На Камчатке конец августа — время самое желанное, дорогое, радостное и сытое: озера и озерки кишат утками, гусями; тундра, склоны сопок усеяны брусникой, морошкой, жимолостью, голубицей. С каждым днем все тяжелее держать ношу веткам кедрача — наливаются, твердеют шишки. И куда ни ступишь, везде встретишь оленью отраду — грибы. А на мелководье, на перекатаю рек, еще недавно кипевших от кеты и горбуши, играет другая рыба — кижуч. Кижуч — рыба серьезная, увесистая, с мясом цвета спелой малины... И все это богатство земли этой диковинной освещено, пронизано добрым солнцем и прикрыто высоким-высоким куполом неба нежно-голубого цвета. Бездонное небо, словно огромная голубая яранга, стоит над разноцветной, щедрой землей коряков, ительменов, эвенов и чаучу. Над землей рыбоедов и оленных людей. И невозможно оторвать глаз от засасывающей лазури, от белых стаек облаков, похожих то ли на лебединые стаи, то ли на стада белых ездовых оленей. В это время, время буйства красок увядающих деревьев, кустарников, ягодников, осень словно дарит впрок жителям этой земли диво дивное перед наступлением долгой, студеной зимы, у которой здесь лишь два цвета — белый да скупая синева. А белое изобилие снега убивает чувства. Потому-то на зимней одежде чаучу так много яркого, пестрого: пушистые кисточки на кухлянках, малахаях и даже торбасах, выкрашенные в охристый, огненный цвет. И не потому ли у народов Севера, у народов Камчатки так ценился разноцветный бисер, что шел на отделку торбасов, малахаев, кухлянок, поясов. Богата зима цветом чистоты и девственности, но чрезмерное ее богатство утомляет глаз человека.

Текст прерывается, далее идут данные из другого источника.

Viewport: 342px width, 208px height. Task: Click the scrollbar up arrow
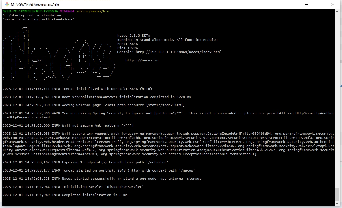pos(337,11)
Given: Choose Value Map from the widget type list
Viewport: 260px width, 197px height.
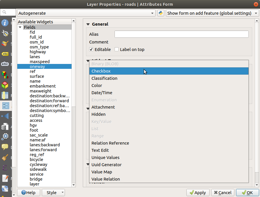Looking at the screenshot, I should click(102, 172).
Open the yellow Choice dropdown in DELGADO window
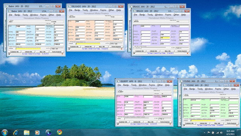The height and width of the screenshot is (136, 241). click(88, 44)
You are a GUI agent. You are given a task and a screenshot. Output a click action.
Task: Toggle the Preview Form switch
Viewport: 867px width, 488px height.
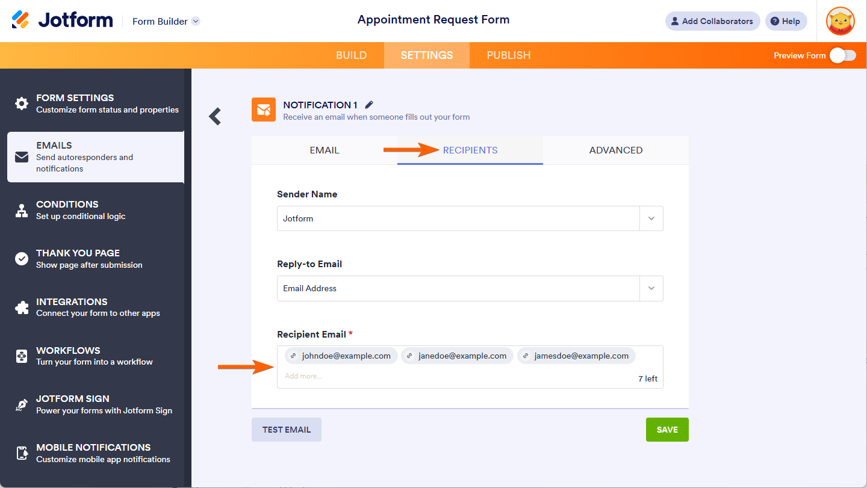tap(842, 55)
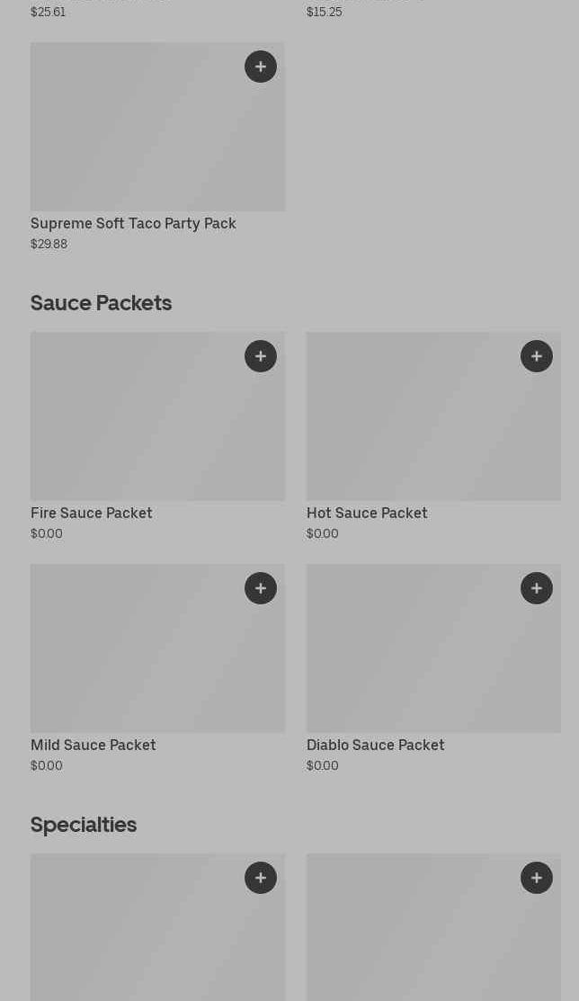The width and height of the screenshot is (579, 1001).
Task: Add second Specialties item with plus icon
Action: pyautogui.click(x=537, y=878)
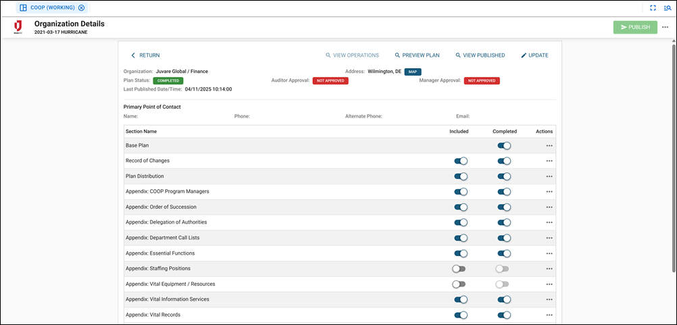Click the Publish button

634,27
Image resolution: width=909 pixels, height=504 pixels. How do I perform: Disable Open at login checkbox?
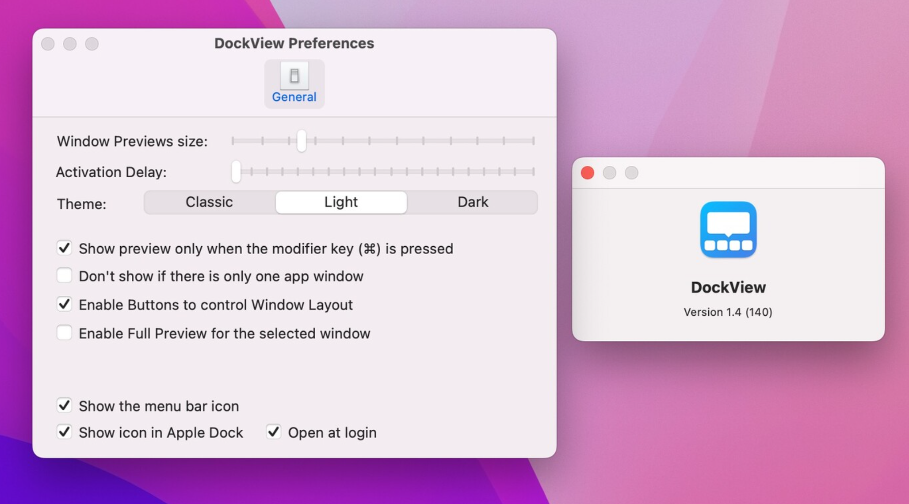[x=273, y=433]

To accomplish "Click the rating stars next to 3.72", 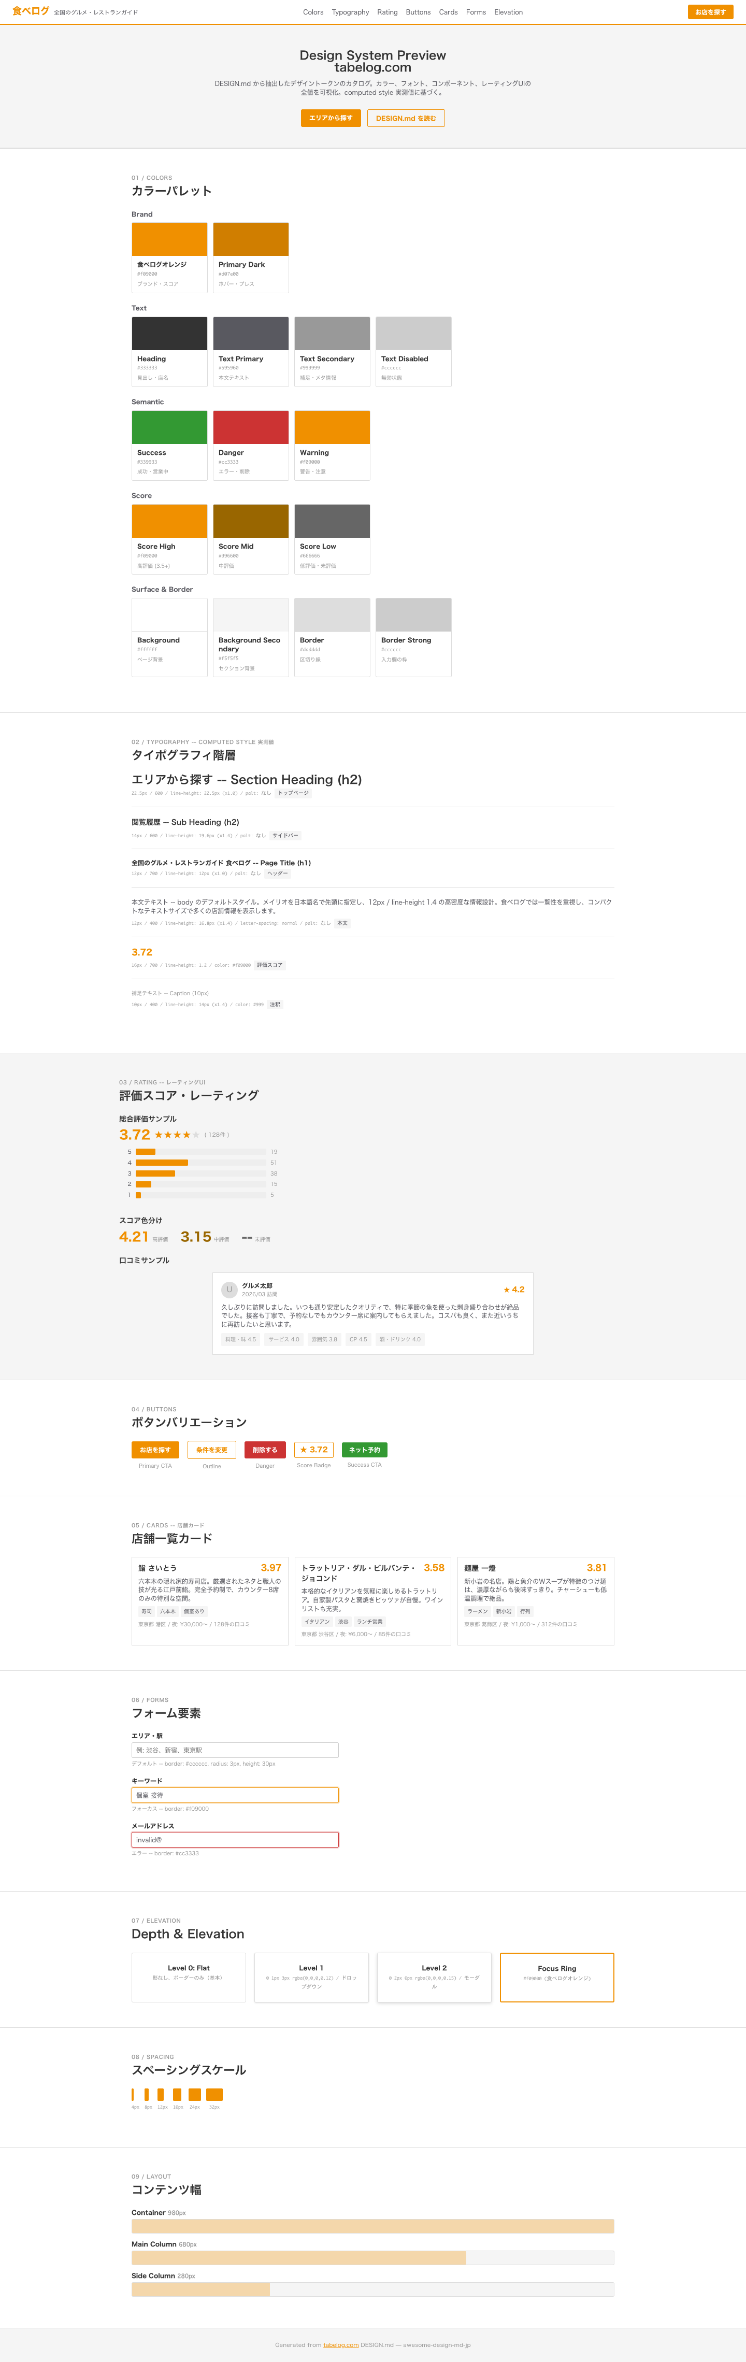I will point(177,1135).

Вот и Тынаку, собираясь в тяжелую жизнь жены отверженного, среди прочих необходимых вещей взяла с собой и маленький замшевый мешочек разноцветного бисера. Прошлой весной отец привез бисер с побережья от богатого американа, скупавшего у местных пушнину. Она хотела этим бисером украсить торбаса и кухлянку мужа, но когда почувствовала под сердцем плод, то передумала, решила, что украсит бисером торбасишки маленького. Да, она обязательно украсит их. Атувье, конечно, не обидится. Перед кем ему красоваться, кому показывать, какая у него хорошая жена? Медведям и зайцам? Да и нет у него пока торбасов. Нет камуса для них, потому что... потому что не добыл он пока ни одного оленя. А те, в которых он ходил, когда охотился с волками, совсем плохие. Одни голенища остались. И те драные... Еще как только они пришли сюда, она отрезала кусок шкуры неблюя, что захватила с собой, и сделала из нее две подошвы. Муж-то давно носил торбаса без подошв. Но подошвы из неблюя быстро прохудились, и она, выделав кусок первой медвежьей шкуры, вырезала новые подошвы. Ой-е, торбаса у Атувье все равно плохие, но где взять камус для новых? Нет оленей, нет камуса. Как они будут дальше жить, во что одевать маленького? Ну ничего, как-нибудь проживут. Скоро выпадет снег, и Атувье будет охотиться на длинноухих. Он уже петли из сыромятных ремешков готовит. И Черная спина поможет. Умный волк, очень умный.
Вокруг яранги выросло много красноголовых и сероголовых грибов. Атувье, как и любого чаучу, грибы не интересовали, но глядя на них, он вспоминал оленей. Шибко любят грибы олени! Ради того, чтобы поесть их вдоволь, олень на любую хитрость пойдет. За олешками сейчас смотри и смотри. Ой, много бегать надо! Оленей тоже понять можно: всю зиму они только ягель едят. Ягель — еда пресная, а оленю хочется и листья пожевать, и траву. Ну и грибы! Очень любят они эту еду. Да-а, трудно сейчас пастухам, трудно. Ночи во-он какие темные, темные, как зимой в яранге без жирника.